[Saved data entries]
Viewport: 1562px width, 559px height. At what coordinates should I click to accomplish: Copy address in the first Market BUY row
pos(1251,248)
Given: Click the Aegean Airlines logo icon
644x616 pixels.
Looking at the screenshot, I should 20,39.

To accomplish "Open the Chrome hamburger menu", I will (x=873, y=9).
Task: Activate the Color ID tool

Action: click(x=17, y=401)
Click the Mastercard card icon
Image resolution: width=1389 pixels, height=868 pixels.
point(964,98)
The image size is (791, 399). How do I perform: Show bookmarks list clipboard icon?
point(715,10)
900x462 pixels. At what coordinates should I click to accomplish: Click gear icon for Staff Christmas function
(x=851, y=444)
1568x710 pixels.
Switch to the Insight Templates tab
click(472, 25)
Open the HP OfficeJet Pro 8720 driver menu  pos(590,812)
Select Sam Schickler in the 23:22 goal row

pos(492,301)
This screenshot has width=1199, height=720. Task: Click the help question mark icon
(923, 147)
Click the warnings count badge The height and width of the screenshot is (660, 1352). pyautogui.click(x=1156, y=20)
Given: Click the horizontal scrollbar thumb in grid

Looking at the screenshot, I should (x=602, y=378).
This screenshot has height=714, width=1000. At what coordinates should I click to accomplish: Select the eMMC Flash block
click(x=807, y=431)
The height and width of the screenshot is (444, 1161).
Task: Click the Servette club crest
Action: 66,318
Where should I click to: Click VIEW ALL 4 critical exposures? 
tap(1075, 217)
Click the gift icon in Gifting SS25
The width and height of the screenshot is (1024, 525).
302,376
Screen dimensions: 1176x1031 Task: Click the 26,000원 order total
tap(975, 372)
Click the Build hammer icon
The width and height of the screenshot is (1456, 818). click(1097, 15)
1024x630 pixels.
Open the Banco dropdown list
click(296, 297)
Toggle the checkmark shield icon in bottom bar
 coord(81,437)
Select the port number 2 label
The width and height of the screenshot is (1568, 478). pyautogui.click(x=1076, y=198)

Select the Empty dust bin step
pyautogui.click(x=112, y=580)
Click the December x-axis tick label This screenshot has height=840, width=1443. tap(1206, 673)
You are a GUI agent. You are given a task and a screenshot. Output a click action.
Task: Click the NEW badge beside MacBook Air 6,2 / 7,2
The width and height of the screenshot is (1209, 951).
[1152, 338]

__The problem__
All the entries above are to be transcribed without any alteration.

__Answer to this task__
Viewport: 1562px width, 559px height. At what coordinates should I click to accomplish: Copy address in the first Market BUY row
pos(1251,248)
Given: Click the Aegean Airlines logo icon
644x616 pixels.
Looking at the screenshot, I should 20,39.

To accomplish "Open the Chrome hamburger menu", I will (x=873, y=9).
Task: Activate the Color ID tool

Action: click(x=17, y=401)
Click the Mastercard card icon
Image resolution: width=1389 pixels, height=868 pixels.
point(964,98)
The image size is (791, 399). How do I perform: Show bookmarks list clipboard icon?
point(715,10)
900x462 pixels. At what coordinates should I click to accomplish: Click gear icon for Staff Christmas function
(x=851, y=444)
1568x710 pixels.
Switch to the Insight Templates tab
click(472, 25)
Open the HP OfficeJet Pro 8720 driver menu  pos(590,812)
Select Sam Schickler in the 23:22 goal row

pos(492,301)
This screenshot has width=1199, height=720. Task: Click the help question mark icon
(923, 147)
Click the warnings count badge The height and width of the screenshot is (660, 1352). pyautogui.click(x=1156, y=20)
Given: Click the horizontal scrollbar thumb in grid

Looking at the screenshot, I should (x=602, y=378).
This screenshot has height=714, width=1000. At what coordinates should I click to accomplish: Select the eMMC Flash block
click(x=807, y=431)
The height and width of the screenshot is (444, 1161).
Task: Click the Servette club crest
Action: 66,318
Where should I click to: Click VIEW ALL 4 critical exposures? 
tap(1075, 217)
Click the gift icon in Gifting SS25
The width and height of the screenshot is (1024, 525).
302,376
Screen dimensions: 1176x1031 Task: Click the 26,000원 order total
tap(975, 372)
Click the Build hammer icon
The width and height of the screenshot is (1456, 818). click(1097, 15)
1024x630 pixels.
Open the Banco dropdown list
click(296, 297)
Toggle the checkmark shield icon in bottom bar
 coord(81,437)
Select the port number 2 label
The width and height of the screenshot is (1568, 478). pyautogui.click(x=1076, y=198)

Select the Empty dust bin step
pyautogui.click(x=112, y=580)
Click the December x-axis tick label This screenshot has height=840, width=1443. tap(1206, 673)
You are a GUI agent. You are given a task and a screenshot. Output a click action.
Task: Click the NEW badge beside MacBook Air 6,2 / 7,2
The width and height of the screenshot is (1209, 951).
[1152, 338]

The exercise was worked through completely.